How do doctors and cancer patients know if their chemotherapy or radiation treatments are working to kill the tumor? Quite often, it is a tense process of wait-and-see. But a new technique could allow doctors to monitor cancer death in real time – an astonishing feat compared to the weeks and months of waiting for conventional treatments.
Researchers at the Brigham and Women's Hospital (BWH) developed a method of
tagging cancer cells as they die. This approach reportedly allows doctors to know the response of anticancer therapies within mere eight hours post treatments. And the technique holds promise for other chemotherapies and immunotherapies often used in cancer treatments.
Their innovation rests on dual-action nanoparticles that deliver the drugs and report back the efficacy of the drugs in real time. The research team, led by Shiladitya Sengupta, leveraged the knowledge that specific caspase proteins are released when cells die. Thus, the nanoparticles has a ‘reporter element’ that glows green when they detect the presence of caspases after tumor cell deaths. The green fluorescent signals allow doctors to visualize treatment efficacy within hours after treatment and determine whether a tumor is resistant or susceptible to the drug.
"Using this approach, the cells light up the moment a cancer drug starts working. We can determine if a cancer therapy is effective within hours of treatment," said co-senior author Shiladitya Sengupta. "Our long-term goal is to find a way to monitor outcomes very early so that we don't give a chemotherapy drug to patients who are not responding to it."
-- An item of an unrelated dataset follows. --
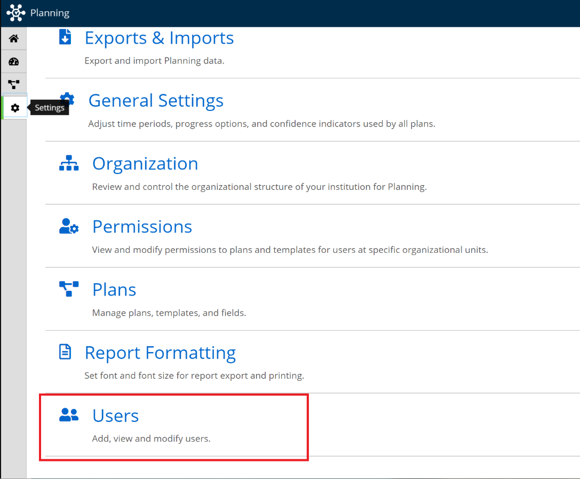Viewport: 580px width, 479px height.
Task: Click the Exports & Imports download icon
Action: (65, 36)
To test the reporter system, the researchers filled the nanoparticles with paclitaxel, a common anticancer drug, in a pre-clinical model of prostate cancer. In parallel, they tested an immunotherapy agent against melanoma. Prostate tumors sensitive to paclitaxel had about 400 percent more fluorescent signals, as compared to paclitaxel-resistant tumors. Similarly, fluorescent signals were also significantly enhanced in drug-sensitive melanomas.
The experiments demonstrate that the dual-action nanoparticles can inform clinicians on the sensitivity state of tumors, thus allowing doctors to modify treatment plans accordingly sooner rather than later. According to the team, this is the first time that the anticancer actions of the nanoparticles have been captured in real time, in live organisms.
"We've demonstrated that this technique can help us directly visualize and measure the responsiveness of tumors to both types of drugs," said co-senior author Ashish Kulkarni. "Current techniques, which rely on measurements of the size or metabolic state of the tumor, are sometimes unable to detect the effectiveness of an immunotherapeutic agent as the volume of the tumor may actually increase as immune cells begin to flood in to attack the tumor. Reporter nanoparticles, however, can give us an accurate read out of whether or not cancer cells are dying."